Cos’è il “price gouging”?
Con questo termine, traducibile in “innalzamento ingiustificato dei prezzi”, si intende una pratica predatoria delle imprese che applicano prezzi eccessivamente alti su prodotti che, soprattutto a causa di qualche evento straordinario, diventano scarsi (pensiamo alle mascherine nella primavera del 2020).
Per identificare il fenomeno, secondo il Public Interest Research Group i prezzi eccessivamente alti sono quelli pari al 20% o più del costo medio di un articolo rispetto al periodo precedente.
La situazione legale negli Stati Uniti
Negli Stati Uniti, l’unica legge federale esistente contro il “price gouging” mira a prevenire gli extraprofitti delle imprese in tempo di guerra o in altre emergenze nazionali. La legge tuttavia non quantifica in modo chiaro un prezzo eccessivo.
A livello statale invece sono 34 gli Stati che hanno in vigore una qualche forma di legge contro le frodi sui prezzi.
L’inflazione picchia duro
Il rincaro dei generi alimentari è uno dei principali problemi per chi vive negli Stati Uniti. In un sondaggio del 2023, Yahoo Finance/Ipsos ha rilevato che due terzi degli intervistati hanno indicato nel carrello della spesa il settore in cui l’inflazione colpisce più duramente.

▶ ESERCIZI DA SVOLGERE
1. Ricopia una parte del testo sul price gouging: comincia dalle parole "L’inflazione picchia duro" e fermati dopo "colpisce più duramente.".
2. Rispondi a queste domande sul testo sul price gouging.
(a) Secondo il Public Interest Research Group, a partire da quale percentuale rispetto al costo medio del periodo precedente un prezzo è eccessivamente alto?
(b) Quanti Stati hanno in vigore una qualche forma di legge contro le frodi sui prezzi?
(c) Nel sondaggio Yahoo Finance/Ipsos del 2023, quale quota degli intervistati ha indicato il carrello della spesa come il settore più colpito dall'inflazione?
3. Prosegui il testo sul price gouging dal punto in cui si ferma.

▶ MATERIALE DA ANALIZZARE
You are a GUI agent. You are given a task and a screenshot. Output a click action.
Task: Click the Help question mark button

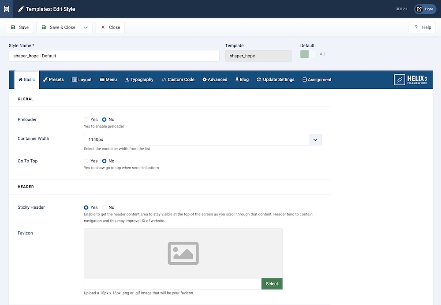422,27
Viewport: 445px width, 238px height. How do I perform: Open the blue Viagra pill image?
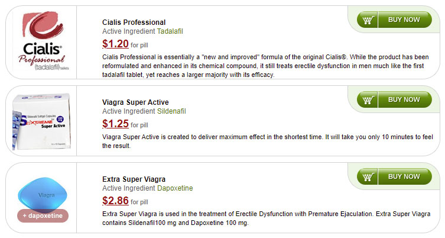click(43, 200)
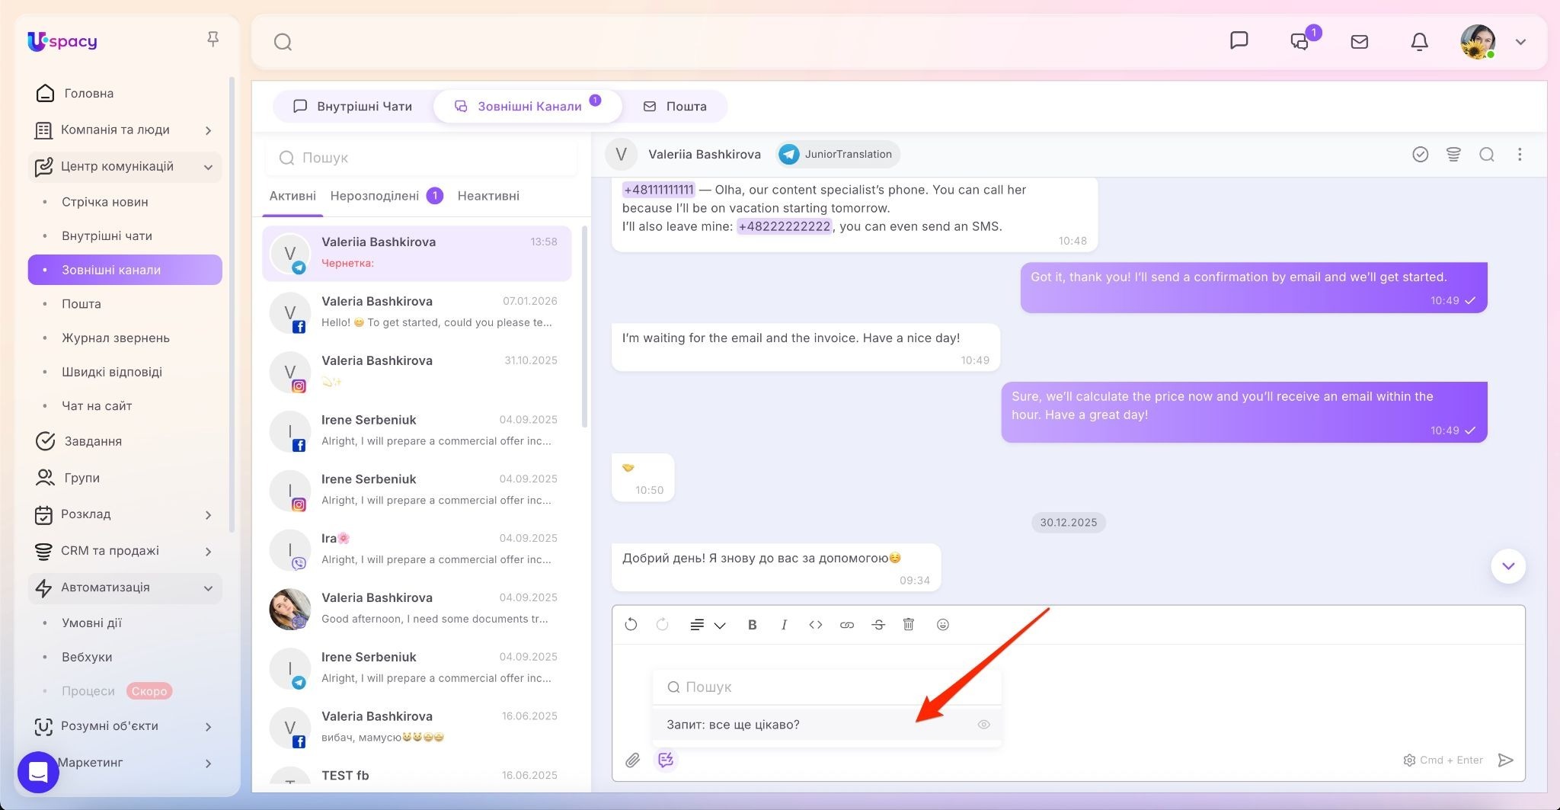
Task: Switch to the Внутрішні Чати tab
Action: (353, 107)
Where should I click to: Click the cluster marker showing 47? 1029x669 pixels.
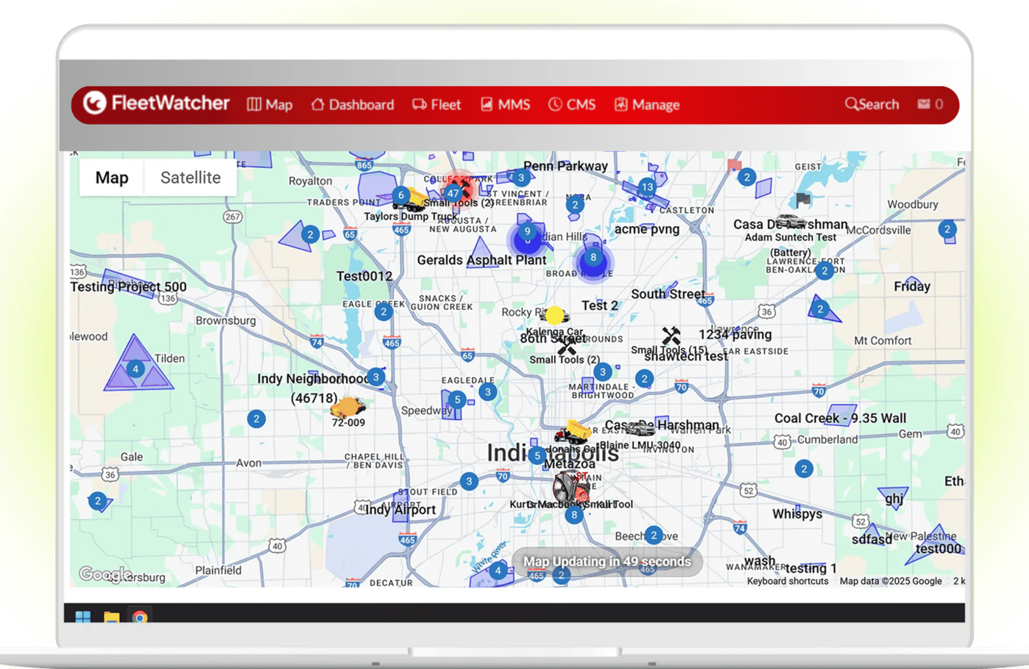453,194
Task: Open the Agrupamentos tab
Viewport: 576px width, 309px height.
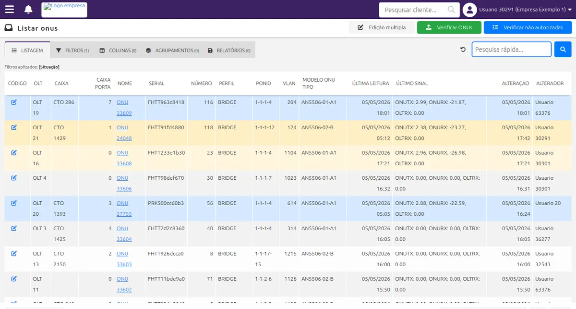Action: (172, 50)
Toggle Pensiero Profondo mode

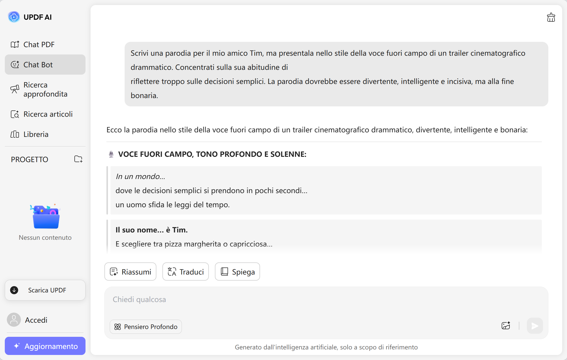pos(146,327)
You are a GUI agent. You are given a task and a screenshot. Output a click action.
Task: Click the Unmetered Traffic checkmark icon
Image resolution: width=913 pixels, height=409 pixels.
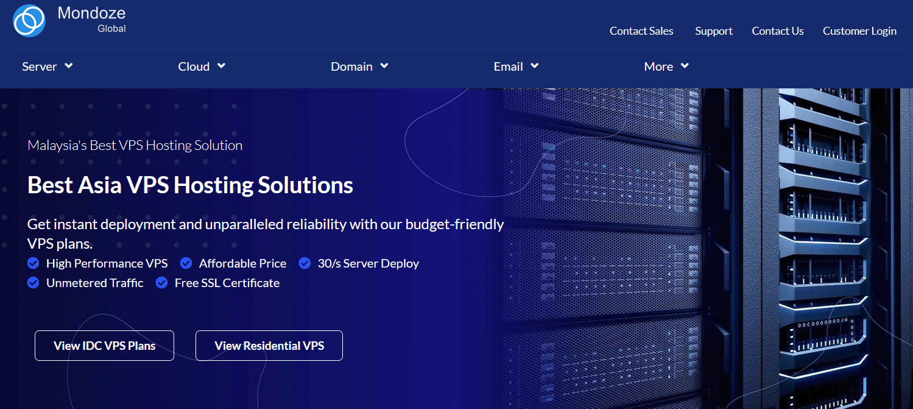33,283
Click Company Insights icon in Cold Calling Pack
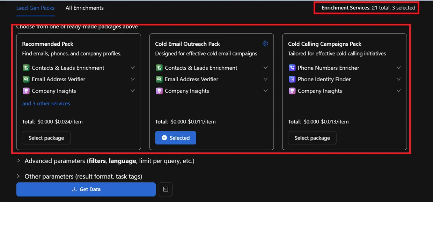This screenshot has width=433, height=233. tap(292, 91)
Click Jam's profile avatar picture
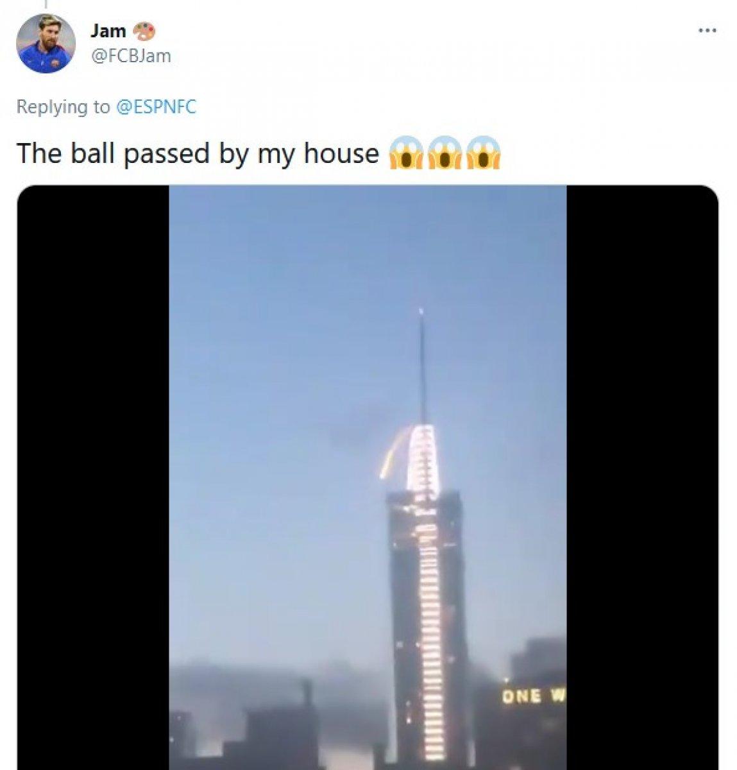737x770 pixels. (x=46, y=43)
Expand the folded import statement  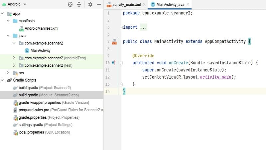143,27
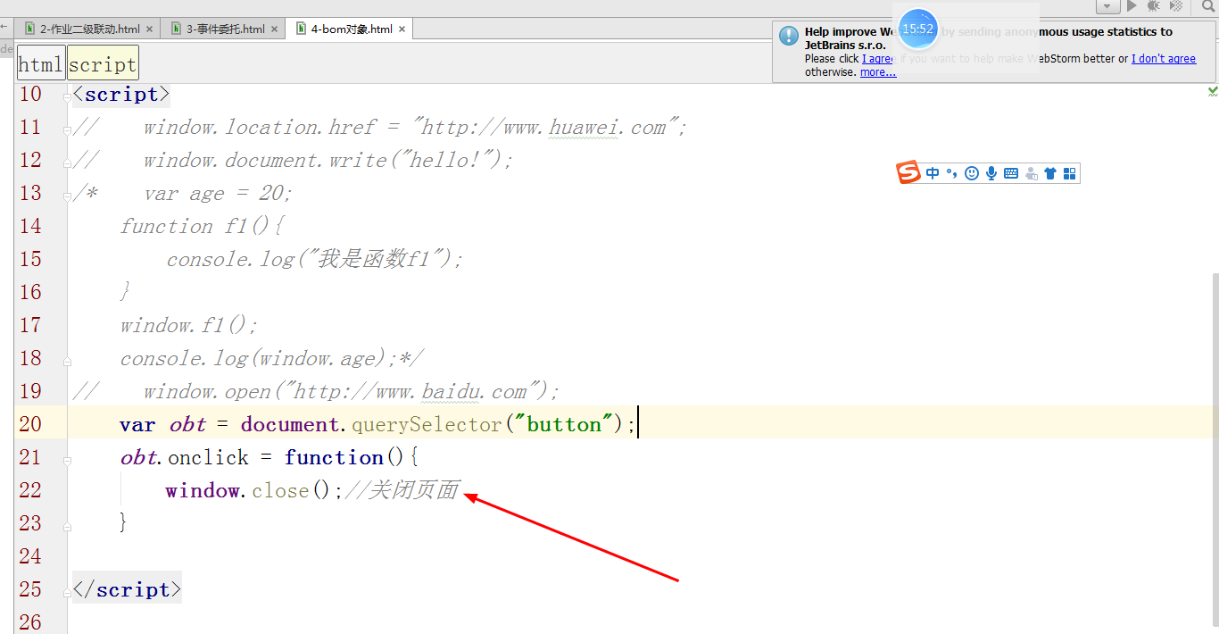Open the Sogou on-screen keyboard icon

click(x=1011, y=173)
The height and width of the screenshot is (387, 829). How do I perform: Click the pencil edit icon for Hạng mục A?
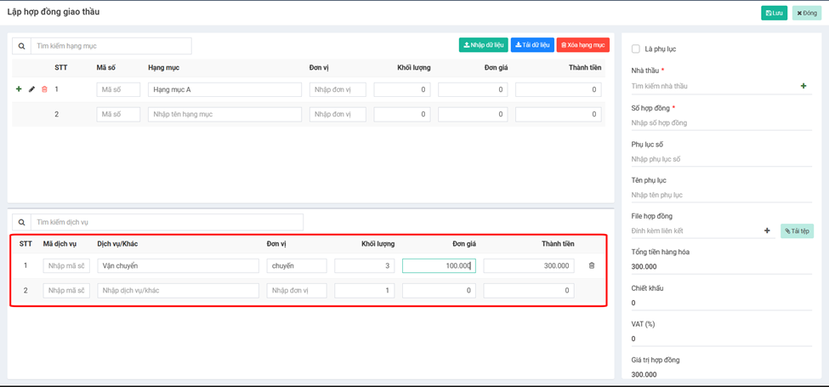(x=32, y=89)
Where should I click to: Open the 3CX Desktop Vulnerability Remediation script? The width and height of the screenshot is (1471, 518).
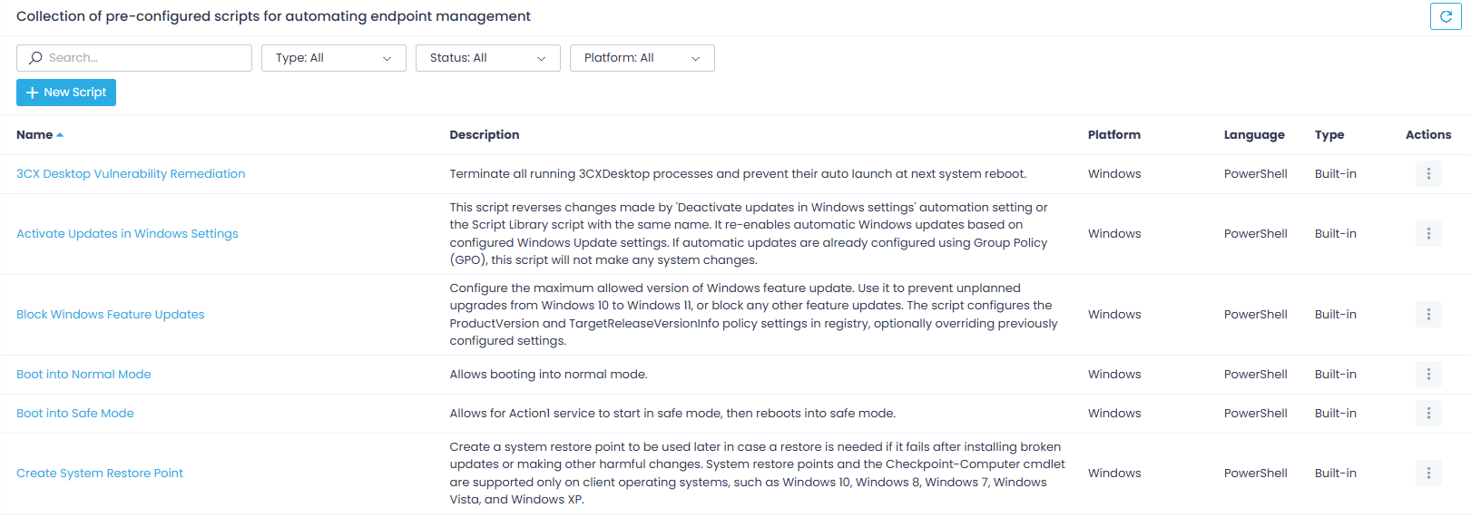131,174
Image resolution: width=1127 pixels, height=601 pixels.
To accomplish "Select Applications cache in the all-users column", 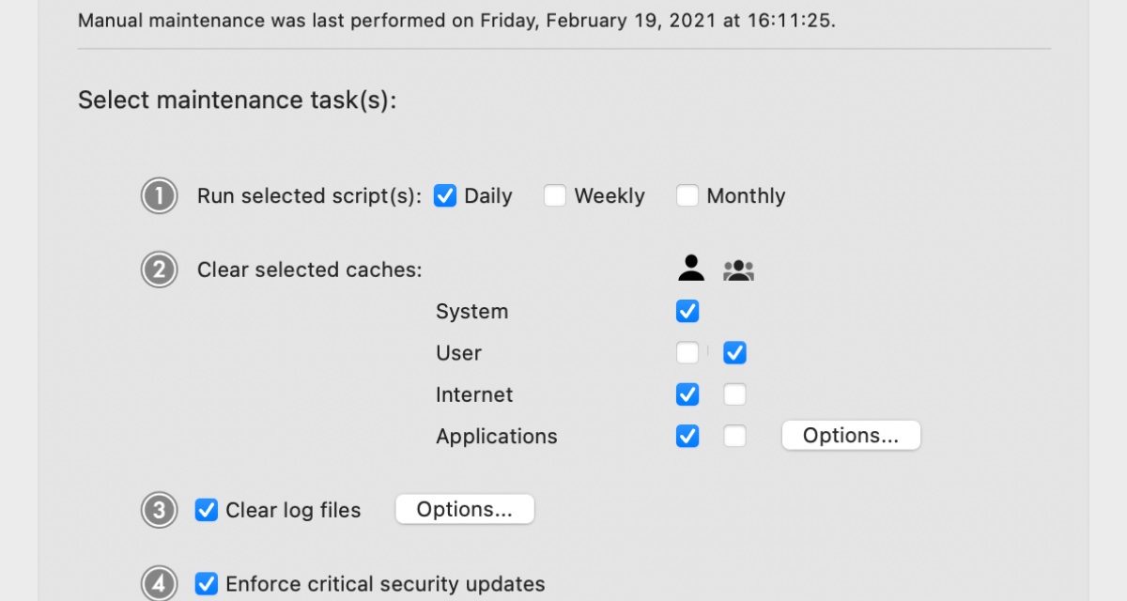I will pos(734,436).
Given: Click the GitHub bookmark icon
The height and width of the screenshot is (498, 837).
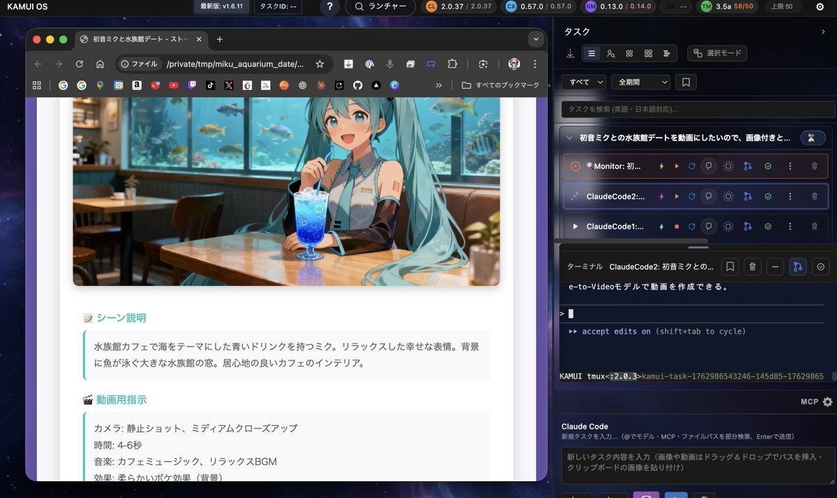Looking at the screenshot, I should [x=358, y=85].
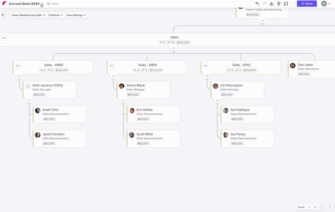Open the comments speech bubble icon
The height and width of the screenshot is (212, 335).
tap(286, 4)
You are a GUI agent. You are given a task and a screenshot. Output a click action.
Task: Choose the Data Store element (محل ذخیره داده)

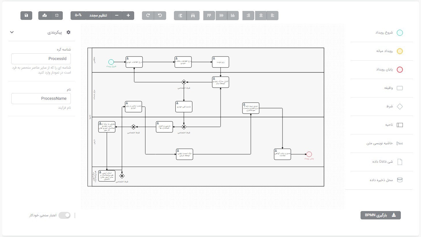tap(400, 180)
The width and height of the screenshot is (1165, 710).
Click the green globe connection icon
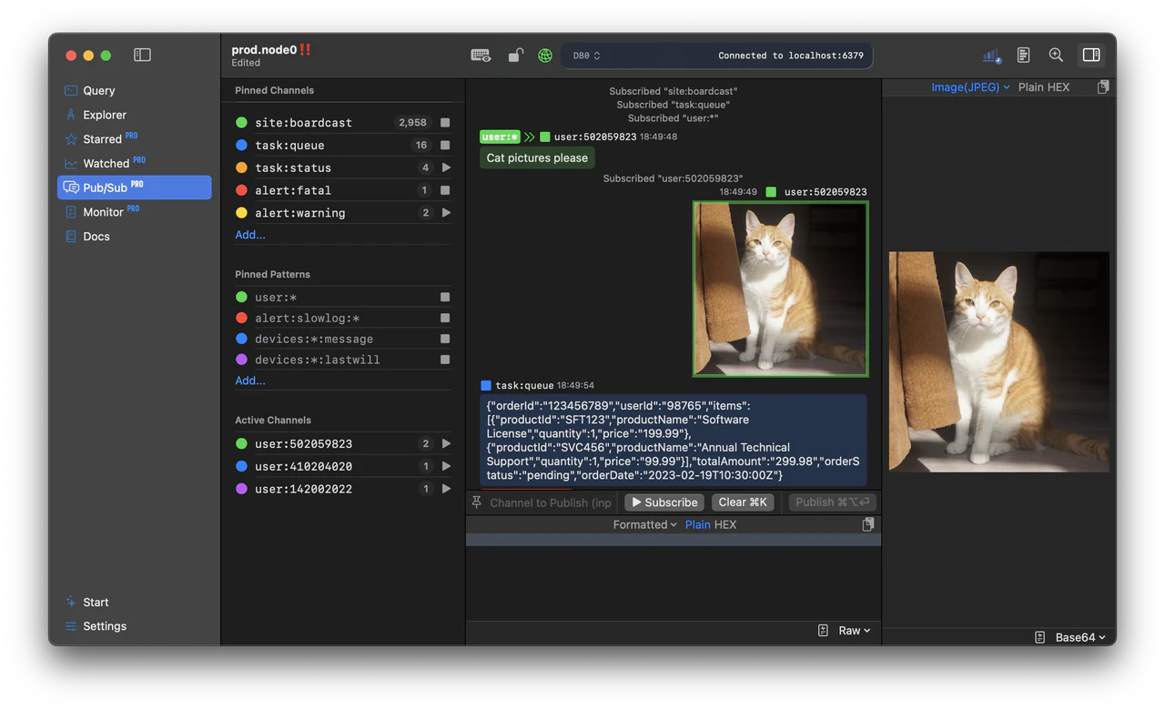click(x=544, y=56)
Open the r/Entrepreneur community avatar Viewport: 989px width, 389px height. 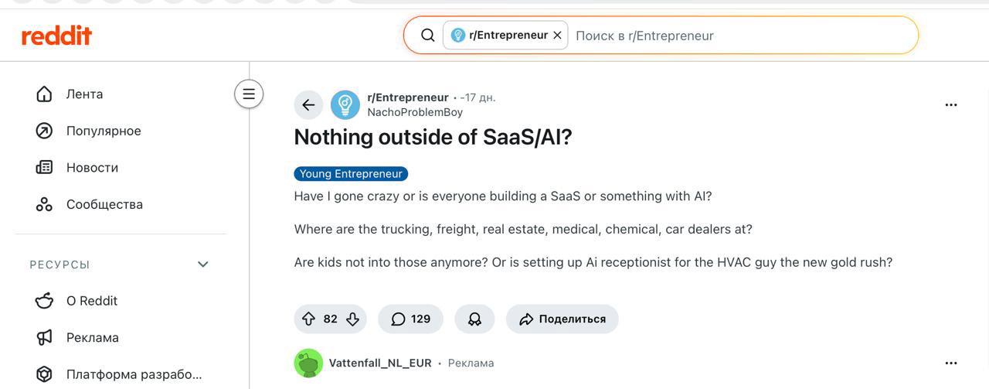[x=345, y=105]
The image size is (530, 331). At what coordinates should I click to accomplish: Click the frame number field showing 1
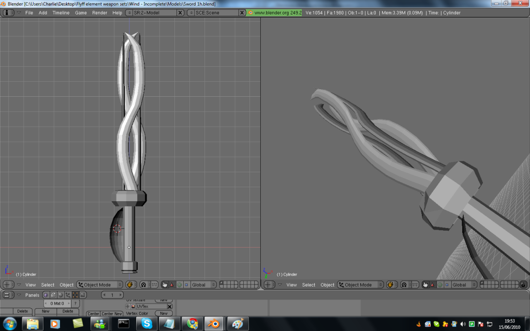pyautogui.click(x=112, y=295)
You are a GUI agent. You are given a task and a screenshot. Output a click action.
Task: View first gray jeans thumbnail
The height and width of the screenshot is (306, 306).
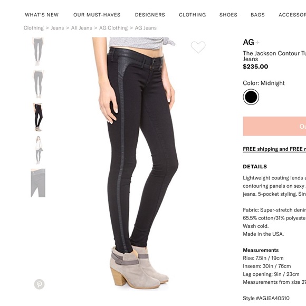pos(38,52)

▶ SOLUZIONI PROPOSTE
1.
L’inflazione picchia duro
Il rincaro dei generi alimentari è uno dei principali problemi per chi vive negli Stati Uniti. In un sondaggio del 2023, Yahoo Finance/Ipsos ha rilevato che due terzi degli intervistati hanno indicato nel carrello della spesa il settore in cui l’inflazione colpisce più duramente.

2.
(a) Il 20% o più.
(b) 34.
(c) Due terzi.

3.
In un paese dalle forti diseguaglianze e ad altissimo tasso di inattività della popolazione – circa 100 milioni di abitanti non hanno e non cercano un lavoro (fattore che aiuta a tenere “statisticamente basso” il tasso di disoccupazione) –, una crescente fetta di popolazione fatica sempre più ad acquistare cibo che non sia spazzatura, a curarsi e a mantenere un tetto sopra la testa.
Il fronte del no alla legge federale
“Ci sono molte ragioni per l’alta inflazione che abbiamo sofferto negli ultimi anni, ma le pratiche di prezzo aggressive o sleali sono in fondo alla lista delle ragioni, se ci sono”, ha detto Mark Zandi, capo economista di Moody’s Analytics.
Secondo Michael Strain, direttore degli studi di politica economica dell’American Enterprise Institute (AEI), l’impennata dei prezzi dei generi alimentari “è per lo più un risultato del mercato. È probabile che le aziende abbiano visto aumentare la loro capacità di aumentare i prezzi praticati, ma non vedo nulla che possa essere definito ‘price gouging’”.
Mercoledì sono arrivate anche le proteste da parte delle imprese dell’industria alimentare direttamente sul Wall Street Journal, le quali respingono le affermazioni secondo cui i consumatori vengono truffati e si oppongono al piano della Harris.
I limiti del dibattito
Che nel centro imperialista per eccellenza si discuta di una legge che in qualche modo incida sulla formazione dei prezzi in un settore essenziale come quello alimentare è un segno delle turbolenze economiche che attraversano gli Stati Uniti.
La proposta della Harris ovviamente non parte “a monte” dal controllo dei prezzi dei generi alimentari, ma nel solco della teoria neoliberista mira a favorire la concorrenza nel settore per aumentare l’offerta di prodotti sul mercato e offrire ai consumatori maggiore scelta, limitando così, secondo la teoria, la capacità delle aziende di fissare prezzi a piacimento.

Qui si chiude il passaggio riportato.